Título: Hospitais reservam alas para presos
Autor:
Fonte: Jornal do Brasil, 26/01/2005, Brasília, p. D3

Medida tenta evitar improvisação no atendimento e garantir mais segurança tanto a funcionários quanto a pacientes

Duas alas do Hospital de Base de Brasília (HBB) e duas do Hospital Regional do Paranoá (HRP) atenderão, exclusivamente, a comunidade carcerária do DF. A medida visa evitar o atendimento improvisado enfrentado por presidiários sempre que necessitam atendimento hospitalar, dar mais segurança a funcionários e pacientes e poupar pacientes comuns de transtornos, uma vez que são preteridos em relação aos encarcerados. O secretário de Saúde, Arnaldo Bernadino, anunciou a criação das alas especiais no HBB ontem. Vão funcionar no 10º andar e estarão prontas até o final do ano. Caso precisem passar por uma cirurgia, é lá que os presidiários serão atendidos.

- Estamos aproveitando a reforma do HBB para adequar as alas - disse Bernadino.

No caso do HRP, ainda não há previsão para que as enfermarias possam receber os prisioneiros. O secretário explicou que a Secretaria de Segurança Pública avaliará o local e ditará as medidas a serem adotadas. A adequação será realizada com recursos do GDF. Tanto no HBB como no HRP é necessário implantar portas ou grades e outros mecanismos de segurança.

De acordo com as explicações de Bernadino, atendimento a presidiários é sinônimo de transtornos para pacientes e para profissionais de saúde. Os presos precisam ser atendidos logo que chegam no hospital, deixando para trás usuários que há muito esperavam na fila.

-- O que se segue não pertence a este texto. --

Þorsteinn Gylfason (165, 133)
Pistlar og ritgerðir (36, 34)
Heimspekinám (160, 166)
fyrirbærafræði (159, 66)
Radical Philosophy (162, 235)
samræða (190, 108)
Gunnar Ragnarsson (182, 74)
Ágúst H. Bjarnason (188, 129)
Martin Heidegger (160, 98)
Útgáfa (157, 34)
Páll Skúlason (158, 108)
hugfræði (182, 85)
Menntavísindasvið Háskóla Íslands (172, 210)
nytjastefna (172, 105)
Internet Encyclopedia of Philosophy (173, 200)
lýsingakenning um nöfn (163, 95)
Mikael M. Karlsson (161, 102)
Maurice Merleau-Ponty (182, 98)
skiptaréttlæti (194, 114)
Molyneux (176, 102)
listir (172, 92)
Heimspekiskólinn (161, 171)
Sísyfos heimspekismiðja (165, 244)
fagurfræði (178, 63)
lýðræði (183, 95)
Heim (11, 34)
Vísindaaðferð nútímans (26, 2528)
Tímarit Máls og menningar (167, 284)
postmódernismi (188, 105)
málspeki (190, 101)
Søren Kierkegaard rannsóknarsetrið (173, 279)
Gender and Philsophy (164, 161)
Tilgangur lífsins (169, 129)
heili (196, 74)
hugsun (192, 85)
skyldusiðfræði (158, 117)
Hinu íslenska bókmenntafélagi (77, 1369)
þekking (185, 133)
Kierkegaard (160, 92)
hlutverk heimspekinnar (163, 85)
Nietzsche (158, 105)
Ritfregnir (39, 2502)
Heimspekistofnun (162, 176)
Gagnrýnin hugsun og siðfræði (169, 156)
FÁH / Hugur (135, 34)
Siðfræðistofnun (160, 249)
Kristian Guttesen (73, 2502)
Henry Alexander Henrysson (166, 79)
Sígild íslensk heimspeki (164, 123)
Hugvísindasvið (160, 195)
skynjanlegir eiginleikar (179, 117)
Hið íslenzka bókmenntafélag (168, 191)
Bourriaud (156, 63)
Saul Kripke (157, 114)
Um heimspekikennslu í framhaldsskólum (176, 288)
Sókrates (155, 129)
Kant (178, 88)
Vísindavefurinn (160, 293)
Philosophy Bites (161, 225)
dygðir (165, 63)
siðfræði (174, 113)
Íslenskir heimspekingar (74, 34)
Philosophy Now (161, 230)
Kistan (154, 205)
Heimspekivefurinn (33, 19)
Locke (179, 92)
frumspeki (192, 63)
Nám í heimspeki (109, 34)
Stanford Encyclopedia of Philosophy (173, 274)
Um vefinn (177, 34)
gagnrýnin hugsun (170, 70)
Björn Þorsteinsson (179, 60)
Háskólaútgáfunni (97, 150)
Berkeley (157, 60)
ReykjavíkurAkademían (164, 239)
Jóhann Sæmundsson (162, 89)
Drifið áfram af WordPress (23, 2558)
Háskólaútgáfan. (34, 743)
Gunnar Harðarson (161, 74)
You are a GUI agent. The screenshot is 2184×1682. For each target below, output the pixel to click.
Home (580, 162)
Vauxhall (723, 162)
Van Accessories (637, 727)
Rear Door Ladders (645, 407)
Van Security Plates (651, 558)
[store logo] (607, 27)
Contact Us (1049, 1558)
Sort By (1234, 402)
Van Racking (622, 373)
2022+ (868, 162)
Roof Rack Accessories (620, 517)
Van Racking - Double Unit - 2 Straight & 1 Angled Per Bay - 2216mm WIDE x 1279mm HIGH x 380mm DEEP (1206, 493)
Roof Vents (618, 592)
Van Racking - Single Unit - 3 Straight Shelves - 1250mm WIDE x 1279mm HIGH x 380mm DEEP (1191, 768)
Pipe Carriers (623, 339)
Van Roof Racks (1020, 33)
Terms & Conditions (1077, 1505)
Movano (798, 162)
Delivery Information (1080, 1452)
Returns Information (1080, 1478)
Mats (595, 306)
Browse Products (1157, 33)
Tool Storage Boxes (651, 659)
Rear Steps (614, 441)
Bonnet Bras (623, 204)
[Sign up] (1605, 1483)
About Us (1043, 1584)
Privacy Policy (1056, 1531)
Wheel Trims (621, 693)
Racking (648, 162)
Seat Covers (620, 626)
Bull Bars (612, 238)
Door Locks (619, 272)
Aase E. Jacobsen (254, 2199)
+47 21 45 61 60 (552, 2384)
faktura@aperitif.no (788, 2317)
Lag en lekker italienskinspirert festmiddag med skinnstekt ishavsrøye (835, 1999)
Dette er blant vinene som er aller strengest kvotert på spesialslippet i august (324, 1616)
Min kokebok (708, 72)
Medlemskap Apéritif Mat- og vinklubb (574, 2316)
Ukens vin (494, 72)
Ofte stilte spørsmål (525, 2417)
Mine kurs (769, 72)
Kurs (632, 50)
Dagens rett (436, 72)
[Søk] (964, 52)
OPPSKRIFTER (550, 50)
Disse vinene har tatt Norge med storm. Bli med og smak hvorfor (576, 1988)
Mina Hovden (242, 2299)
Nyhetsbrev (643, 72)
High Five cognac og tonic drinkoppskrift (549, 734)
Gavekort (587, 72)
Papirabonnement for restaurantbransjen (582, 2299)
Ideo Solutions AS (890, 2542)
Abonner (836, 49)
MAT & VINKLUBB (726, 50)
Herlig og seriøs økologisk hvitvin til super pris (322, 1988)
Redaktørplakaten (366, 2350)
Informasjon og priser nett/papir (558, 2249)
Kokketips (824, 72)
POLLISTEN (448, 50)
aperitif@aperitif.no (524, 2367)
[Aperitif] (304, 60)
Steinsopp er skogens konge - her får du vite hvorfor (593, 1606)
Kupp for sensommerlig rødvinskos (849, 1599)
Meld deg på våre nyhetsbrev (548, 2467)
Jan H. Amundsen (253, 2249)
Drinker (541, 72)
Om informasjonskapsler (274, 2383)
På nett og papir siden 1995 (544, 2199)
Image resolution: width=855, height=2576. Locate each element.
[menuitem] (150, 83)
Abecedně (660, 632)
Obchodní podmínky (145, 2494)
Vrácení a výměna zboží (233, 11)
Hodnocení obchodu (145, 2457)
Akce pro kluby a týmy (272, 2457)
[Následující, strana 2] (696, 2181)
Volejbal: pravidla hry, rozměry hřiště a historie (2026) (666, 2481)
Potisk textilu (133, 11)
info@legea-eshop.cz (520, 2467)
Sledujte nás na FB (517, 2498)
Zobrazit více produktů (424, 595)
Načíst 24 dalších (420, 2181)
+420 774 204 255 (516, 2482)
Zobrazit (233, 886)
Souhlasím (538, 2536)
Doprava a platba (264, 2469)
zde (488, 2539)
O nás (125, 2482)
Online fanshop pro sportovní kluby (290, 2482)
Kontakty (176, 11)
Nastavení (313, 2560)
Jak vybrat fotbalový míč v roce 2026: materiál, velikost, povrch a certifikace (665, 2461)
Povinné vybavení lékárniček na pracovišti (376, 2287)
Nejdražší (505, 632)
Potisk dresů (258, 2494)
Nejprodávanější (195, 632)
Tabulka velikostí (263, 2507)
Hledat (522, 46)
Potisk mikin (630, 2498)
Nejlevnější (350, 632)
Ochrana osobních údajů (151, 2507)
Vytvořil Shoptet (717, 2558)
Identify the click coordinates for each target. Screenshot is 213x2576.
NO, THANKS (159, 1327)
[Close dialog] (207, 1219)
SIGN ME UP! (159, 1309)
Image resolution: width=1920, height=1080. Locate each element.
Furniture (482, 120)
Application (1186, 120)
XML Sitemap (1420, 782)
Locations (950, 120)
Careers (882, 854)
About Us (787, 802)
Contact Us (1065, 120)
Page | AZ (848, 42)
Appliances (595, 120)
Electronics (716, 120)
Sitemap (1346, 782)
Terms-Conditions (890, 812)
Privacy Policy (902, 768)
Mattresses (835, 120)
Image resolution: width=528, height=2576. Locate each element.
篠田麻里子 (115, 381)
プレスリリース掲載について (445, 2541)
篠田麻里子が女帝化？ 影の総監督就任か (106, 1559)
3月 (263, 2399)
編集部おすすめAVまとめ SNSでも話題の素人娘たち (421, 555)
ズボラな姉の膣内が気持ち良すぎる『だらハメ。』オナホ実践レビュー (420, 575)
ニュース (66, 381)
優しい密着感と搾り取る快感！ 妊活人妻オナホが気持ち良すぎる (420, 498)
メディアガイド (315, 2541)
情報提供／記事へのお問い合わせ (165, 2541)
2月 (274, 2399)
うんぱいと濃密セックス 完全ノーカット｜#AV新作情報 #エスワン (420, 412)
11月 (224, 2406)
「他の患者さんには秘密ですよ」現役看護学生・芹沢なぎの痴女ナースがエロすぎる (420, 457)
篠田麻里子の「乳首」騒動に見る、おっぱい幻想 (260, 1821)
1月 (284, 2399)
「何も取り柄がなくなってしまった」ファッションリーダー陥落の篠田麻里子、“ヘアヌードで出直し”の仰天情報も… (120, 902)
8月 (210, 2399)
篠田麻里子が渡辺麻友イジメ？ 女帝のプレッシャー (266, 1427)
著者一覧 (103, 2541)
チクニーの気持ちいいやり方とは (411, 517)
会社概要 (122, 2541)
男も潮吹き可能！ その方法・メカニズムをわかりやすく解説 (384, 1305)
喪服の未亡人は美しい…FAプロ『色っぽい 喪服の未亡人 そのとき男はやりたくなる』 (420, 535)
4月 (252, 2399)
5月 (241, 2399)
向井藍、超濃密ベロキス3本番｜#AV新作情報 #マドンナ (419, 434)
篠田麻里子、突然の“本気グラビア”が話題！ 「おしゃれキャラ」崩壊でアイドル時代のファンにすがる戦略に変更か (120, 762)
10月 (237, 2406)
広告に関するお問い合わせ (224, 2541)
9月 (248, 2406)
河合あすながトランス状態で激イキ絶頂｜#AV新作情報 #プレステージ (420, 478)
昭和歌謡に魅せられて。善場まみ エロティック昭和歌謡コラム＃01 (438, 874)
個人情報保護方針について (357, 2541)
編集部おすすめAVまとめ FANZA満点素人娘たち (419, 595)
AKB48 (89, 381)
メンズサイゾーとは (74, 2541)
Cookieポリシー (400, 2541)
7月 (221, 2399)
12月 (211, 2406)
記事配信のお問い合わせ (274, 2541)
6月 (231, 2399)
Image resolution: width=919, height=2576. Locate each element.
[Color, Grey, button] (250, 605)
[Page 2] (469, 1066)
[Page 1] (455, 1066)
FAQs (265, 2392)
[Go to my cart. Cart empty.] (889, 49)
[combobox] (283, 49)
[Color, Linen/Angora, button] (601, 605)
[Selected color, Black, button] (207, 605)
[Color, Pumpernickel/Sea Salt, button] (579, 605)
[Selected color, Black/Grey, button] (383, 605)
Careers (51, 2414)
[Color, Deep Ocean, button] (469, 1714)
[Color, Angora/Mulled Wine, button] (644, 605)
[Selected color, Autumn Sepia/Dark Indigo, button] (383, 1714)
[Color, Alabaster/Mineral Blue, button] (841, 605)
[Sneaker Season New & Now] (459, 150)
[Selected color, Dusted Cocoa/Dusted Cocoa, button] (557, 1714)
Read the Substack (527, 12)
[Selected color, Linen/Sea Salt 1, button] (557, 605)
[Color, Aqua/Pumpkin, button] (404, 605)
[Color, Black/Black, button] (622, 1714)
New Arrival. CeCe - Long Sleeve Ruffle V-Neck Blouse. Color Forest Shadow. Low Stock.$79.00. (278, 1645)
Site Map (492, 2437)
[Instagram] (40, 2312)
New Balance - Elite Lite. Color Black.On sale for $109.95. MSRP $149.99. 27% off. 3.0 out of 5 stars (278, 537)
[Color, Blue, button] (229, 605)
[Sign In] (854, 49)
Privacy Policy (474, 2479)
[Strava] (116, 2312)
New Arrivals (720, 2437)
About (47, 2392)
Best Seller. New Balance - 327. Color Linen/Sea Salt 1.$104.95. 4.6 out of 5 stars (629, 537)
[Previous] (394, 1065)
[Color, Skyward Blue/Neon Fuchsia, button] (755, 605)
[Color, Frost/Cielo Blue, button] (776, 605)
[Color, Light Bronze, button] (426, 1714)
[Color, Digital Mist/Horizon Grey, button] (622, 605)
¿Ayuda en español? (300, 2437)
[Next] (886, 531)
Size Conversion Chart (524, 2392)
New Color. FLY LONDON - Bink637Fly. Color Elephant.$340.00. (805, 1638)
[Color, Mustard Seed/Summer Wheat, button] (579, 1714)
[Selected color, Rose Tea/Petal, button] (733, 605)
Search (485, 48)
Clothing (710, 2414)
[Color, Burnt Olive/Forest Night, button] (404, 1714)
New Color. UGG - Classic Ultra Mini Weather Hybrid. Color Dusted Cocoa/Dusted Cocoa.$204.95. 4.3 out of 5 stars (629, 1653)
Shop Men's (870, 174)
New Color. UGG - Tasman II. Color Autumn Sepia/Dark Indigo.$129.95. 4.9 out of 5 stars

O transtorno pior é quando os presidiários precisam ser internados ou submetidos a cirurgias. Os médicos são obrigados a improvisar, a esvaziar enfermarias ou improvisar outros espaços, uma vez que os presidiários não podem ter longos contatos com pacientes comuns - é uma norma de segurança. Outro agravante, disse Bernadino, é representado pelas escoltas dos presos. Muitas vezes o doente tem que ficar isolado. No caso dos presos, é comum eles estarem acompanhados por três ou quatro policiais. Atualmente, a rede hospitalar do DF atende à média de dois presos por semana.